A new study has spotted a significant gap between consumers' attitudes towards "green" initiatives in the hospitality industry and their actual behavior.
Two hospitality and tourism management graduate students at Virginia Tech's Pamplin College of Business claim consumers who engage in environmentally friendly behavior at home behave differently when staying at a hotel.
Master's students Melissa Baker, of Marshfield, Mass., and Eric Davis, of Lorton, Va., in a project supervised by hospitality and tourism management Professor Pamela Weaver, say that while more hotels are adopting green practices, few scholars have examined the relationships between such initiatives and consumer knowledge, attitudes, and behavior.

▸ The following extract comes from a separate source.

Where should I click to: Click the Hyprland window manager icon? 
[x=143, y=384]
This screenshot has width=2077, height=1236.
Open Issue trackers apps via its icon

"It has been argued that if individuals became more knowledgeable about environmental issues, they would become more aware of the problems and be more motivated to act in responsible ways," Baker and Davis note in their study. "Prior research, however, has not shown this assumption to be true."
To reach the conclusion, Baker and Davis conducted an online survey of 881 students in four Virginia Tech classes (undergraduate and graduate) for their study. The survey received 322 responses, for an overall response rate of 36.5 percent.
The survey comprised various categories of questions aimed at gauging knowledge of environmental issues, personal attitudes about environmentally friendly behavior while staying in hotels, the extent to which hotels should operate sustainably, and green behavior at home and while a guest in a hotel.